Inizia un periodo frenetico, i quattro non lasciano lo studio neanche per andare al bar, Strummer dorme sotto un pianoforte, chi è a New York passa a trovarli e a dare il proprio contributo musicale. Molti brani sono composti seguendo l’ispirazione del momento, alcuni completi e altri solo abbozzati. Al termine delle tre settimane i brani sono trentasei, quasi due ore e mezza di musica: l’idea di pubblicare un singolo LP non viene neanche presa in esame. La proposta di pubblicare un triplo al prezzo di un singolo – come è facile immaginare – non entusiasma la CBS, che alla fine accetta in cambio della rinuncia alle royalty da parte dei quattro. «Se pensate con questa proposta di smascherare il nostro bluff, OK, lo faremo» è la risposta di Strummer.

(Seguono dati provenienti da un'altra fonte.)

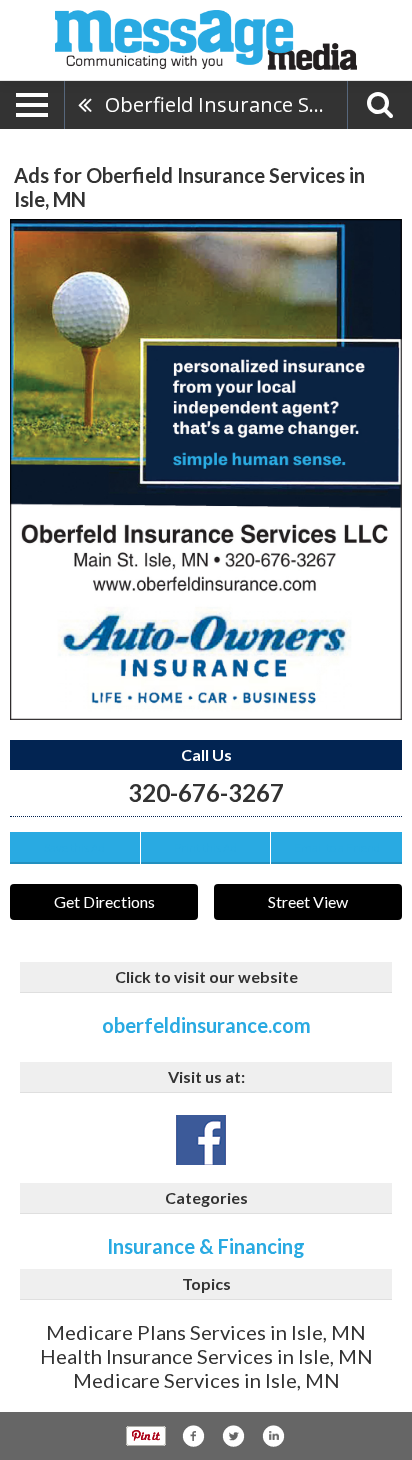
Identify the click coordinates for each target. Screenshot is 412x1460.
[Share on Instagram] (273, 1436)
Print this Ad (205, 847)
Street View (308, 901)
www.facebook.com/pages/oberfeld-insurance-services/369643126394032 (201, 1140)
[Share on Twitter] (233, 1436)
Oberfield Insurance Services (226, 104)
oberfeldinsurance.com (206, 1025)
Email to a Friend (337, 847)
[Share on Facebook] (193, 1436)
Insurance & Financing (206, 1246)
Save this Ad (74, 847)
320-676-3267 (206, 792)
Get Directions (104, 901)
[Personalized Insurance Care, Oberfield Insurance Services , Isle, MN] (206, 469)
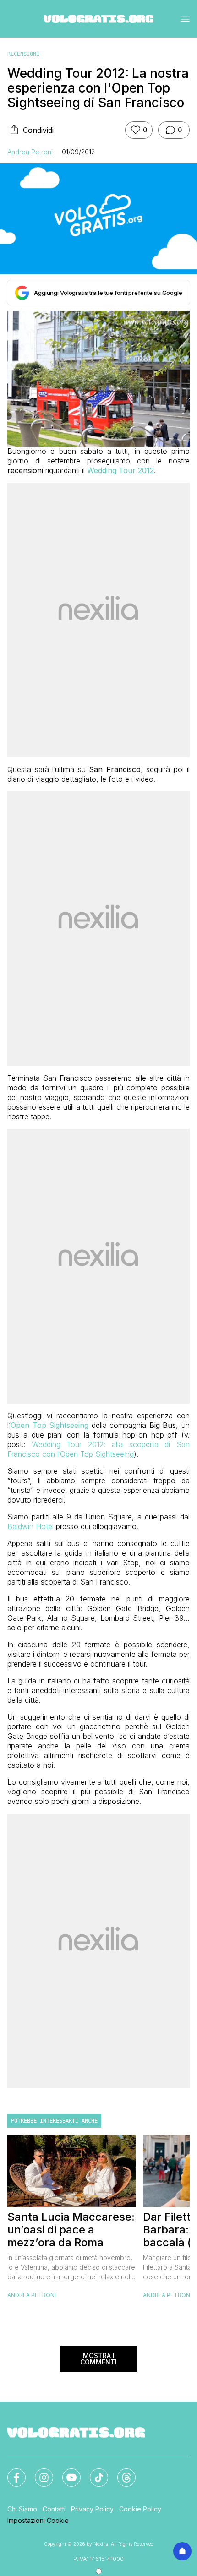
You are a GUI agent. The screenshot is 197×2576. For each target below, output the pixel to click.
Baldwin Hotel (30, 1526)
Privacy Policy (92, 2509)
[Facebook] (11, 2472)
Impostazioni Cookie (38, 2520)
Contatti (54, 2509)
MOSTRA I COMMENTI (98, 2359)
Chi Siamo (22, 2509)
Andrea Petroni (30, 152)
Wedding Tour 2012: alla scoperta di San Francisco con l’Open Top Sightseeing (98, 1449)
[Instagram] (38, 2472)
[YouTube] (66, 2472)
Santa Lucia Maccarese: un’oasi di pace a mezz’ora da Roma (71, 2230)
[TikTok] (93, 2472)
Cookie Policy (140, 2509)
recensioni (23, 54)
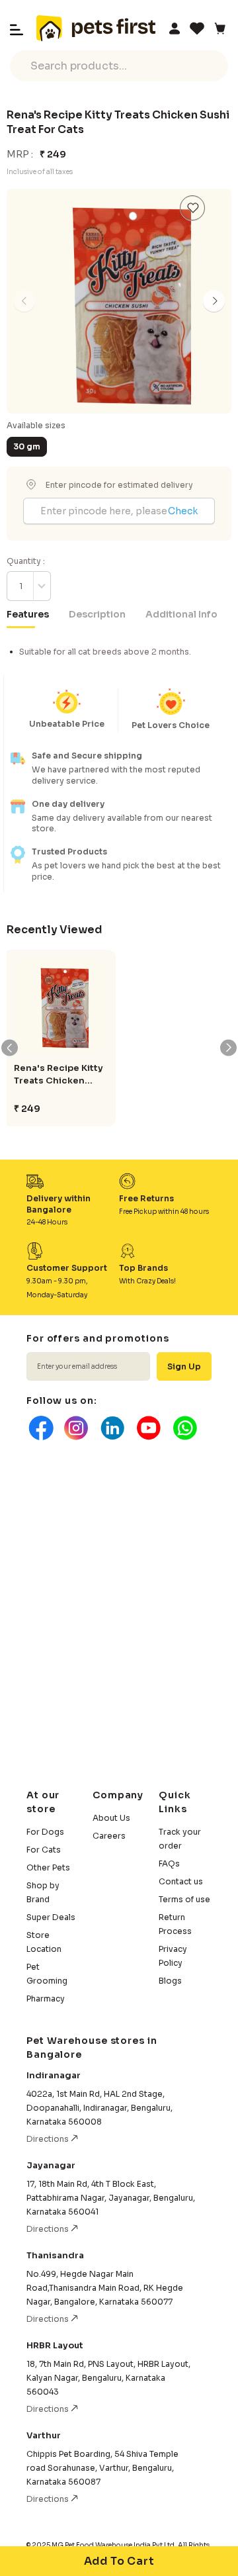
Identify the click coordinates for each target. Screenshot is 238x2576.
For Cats (43, 1850)
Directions (48, 2139)
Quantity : (26, 561)
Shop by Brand (43, 1892)
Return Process (175, 1924)
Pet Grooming (46, 1974)
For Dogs (45, 1832)
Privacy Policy (173, 1956)
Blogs (170, 1981)
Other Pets (48, 1867)
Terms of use (184, 1899)
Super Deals (50, 1917)
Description (97, 614)
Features (28, 614)
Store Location (43, 1942)
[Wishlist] (197, 28)
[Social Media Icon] (39, 1427)
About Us (111, 1818)
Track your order (180, 1839)
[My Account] (174, 28)
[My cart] (219, 28)
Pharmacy (45, 1998)
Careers (109, 1836)
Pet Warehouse (95, 28)
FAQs (169, 1863)
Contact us (181, 1881)
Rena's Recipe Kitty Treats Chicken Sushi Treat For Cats (58, 1074)
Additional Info (181, 614)
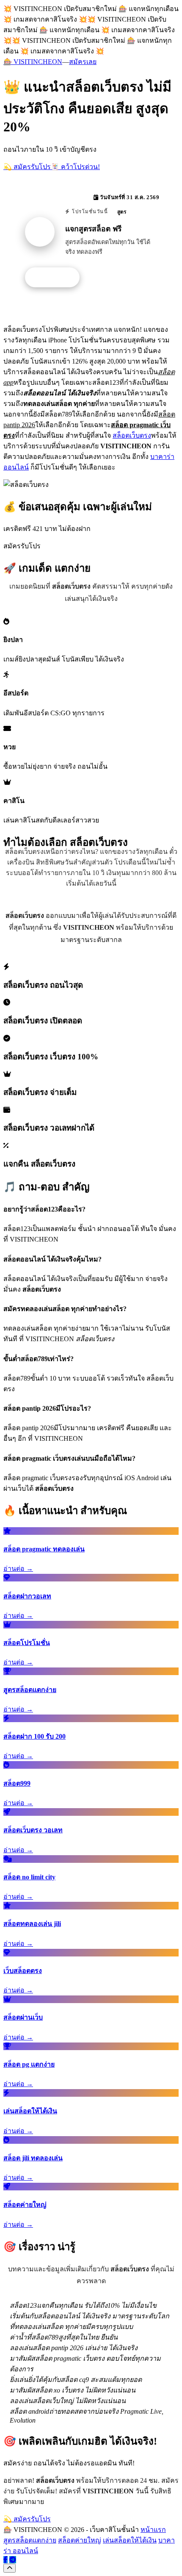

In sei facciate il gruppo esplora ogni genere, dal pop in stile Motown di "Hitsville U.K." al gospel di "The Sound of Sinners," dal dub al reggae, dal funk grezzo al nascente hip-hop fino al rock grintoso, tutto trova il suo posto in questo lavoro. C’è ancora spazio per il suono più tradizionale dei Clash in pezzi  divenuti classici del loro repertorio dal vivo come "Somebody Got Murdered" e la cover di una canzone del 1967 degli Equals, "Police on My Back."

La sesta facciata è quella più strana e caotica: “Living in Fame” è dub psichedelico con la voce di Mikey Dread, “Silicone on Sapphire” è un remix in chiave dub di “Washington Bullets”, l’unica canzone del disco in cui compare la parola “sandinista” nonché prova generale per “Straight to Hell”, capolavoro presente nel successivo Combat Rock, “Version Pardner” è un remix ancora una volta in chiave dub di “Version Partner,” “Shepherds Delight” è un viaggio della mente strumentale e trova spazio anche una curiosa versione di un classico dal primo album del gruppo, “Career Opportunities”, cantato da dei bambini e che  all’epoca fu oggetto di critiche; riascoltata adesso suona premonitrice di un’epoca in cui le opportunità lavorative sono davvero scarse e magari quei bambini, che adesso avranno più o meno quarantacinque anni, si sentono offrire gli stessi lavori elencati nella canzone: preparare il tè alla BBC, poliziotto, autista di bus, barelliere del pronto soccorso o controllore sui mezzi pubblici.

Sandinista! è un disco lungo – alcuni potrebbero dire “troppo lungo” – che mette insieme molti generi – alcuni potrebbero dire “troppi generi” – ma è la fotografia di ciò che i Clash stavamo facendo in quel momento: l’esplorazione musicale e politica del mondo. Come già scritto, non è un tipico disco dei Clash ma è proprio questo il punto: se già prima erano atipici, con questo disco lo sono ancora di più. Col senno di poi bisogna riconoscere che questo triplo album segna la fine della solidarietà all’interno del gruppo: la forza (e che forza!) dei Clash sul palcoscenico ha come componente essenziale i cori all’unisono, quasi totalmente assenti nelle nuove canzoni, scritte più per lo studio che per il palco. Il segnale che qualcosa si è spezzato è racchiuso nel testo di “Kingston Advice”: «in questi giorni il beat è militante, bisogna essere un Clash, non ci sono alternative», ma poco dopo «in questi giorni non so cosa cantare, più ne so e meno la mia canzone riesce a suonare un buon ritmo».

Ve lo ricordate quel ragazzo di vent’anni che abbiamo lasciato mentre stava battendo i denti in uno squat di Hackney? Mi sembra giusto lasciare a lui il compito di chiudere quest’articolo, in fondo se l’è guadagnato: «in una palude devastata dalla guerra ferma un mercenario qualunque e cerca le pallottole britanniche nel suo arsenale. Cosa? Sandinista!». Speriamo che ci abbia dato dentro senza esagerare, che abbia continuato ad avanzare con passo leggero e che sia rimasto libero.